Zhao clearly believed that the stakes were high: either China would take advantage of this New Technological Revolution to narrow its technological and economic gap with the rest of the world, or China would be left even farther behind.

Zhao also encouraged the assembled group to look for areas where it might be possible to skip “some of the stage of traditional industrial development” and move directly into “utilizing more advanced scientific and technological achievements.” He stated specifically that these views had come from Toffler. “Toffler's Third Wave has a similar view. He believes that today's Third World countries may not have fully experienced the ‘Second Wave’ of development, but that they can take an entirely new route to achieve a ‘Third Wave’ civilization.” The challenge for the gathered officials was thus to determine whether China could “directly adopt the results of the New Technological Revolution.” Rather than simply emphasizing imitation and continued technology acquisition, Zhao highlighted the potential of Chinese “technological innovation” (Zhao Reference Zhao2016, 2:199–201). Zhao was developing a broad, ambitious, and actionable framework for charting the role of technology in China's future.
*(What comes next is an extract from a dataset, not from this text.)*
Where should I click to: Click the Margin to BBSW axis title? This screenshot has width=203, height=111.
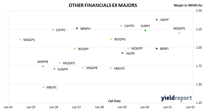pyautogui.click(x=188, y=5)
In its lofty rhetoric and ambition, this interest in skipping the “Second Wave” and taking “an entirely new route” to achieve advanced technological development recalled prior movements to leapfrog developmental stages—a periodic feature of the PRC's history that appeared most notoriously as the justification for Mao's disastrous Great Leap Forward, but also underlay Hua Guofeng's rapid importation of industrial technology after Mao's death, which came to be known as the “foreign leap forward.” However, despite rhetorical similarities, one must be cautious not to overstate these parallels. When Zhao invoked a “new leap,” he was referring to a global “trend” that China should strive to join through careful if ambitious policymaking, rather than a utopian prospect that could be achieved by willpower alone. For Zhao, technology was, like economics, a realm distinct from political affairs, whereas Mao had said the opposite in his “Sixty Points on Working Methods”: “Politics and technology must be unified” (Mao Reference Mao1958). Although Zhao was clearly caught up in his enthusiasm about the potential benefits of the New Technological Revolution, he emphasized the long-term, technocratic nature of these efforts that would take place over “the next ten to twenty years.” Toffler provided Zhao with a sense of urgency and opportunity because Zhao realized that, given China's low level of S&T prowess, if China were to take advantage of “Third Wave” transformations, this would require a long-term process that must begin immediately.

To conduct further research into these ideas, Zhao established two high-level groups. One, based at the State Council, would be led by Ma Hong, the president of CASS and a senior advisor at the State Council, and drawing on diverse experts and officials (including Zhu Rongji, a future premier). The second would be based in Shanghai and led by Wang Daohan, who had met with Toffler earlier that year. These groups would seek to provide policy solutions addressing “the global New Technological Revolution and China's modernization” (DRC Record 2013, 14; Zhao Reference Zhao2016, 2:204). Zhao had identified this effort as an urgent priority and tasked some of his most trusted officials to develop a response. And this context makes clear that embedded within the words “New Technological Revolution” in subsequent Chinese policymaking in the 1980s was the centrally shaping influence of Alvin Toffler on Zhao's actionable futurism.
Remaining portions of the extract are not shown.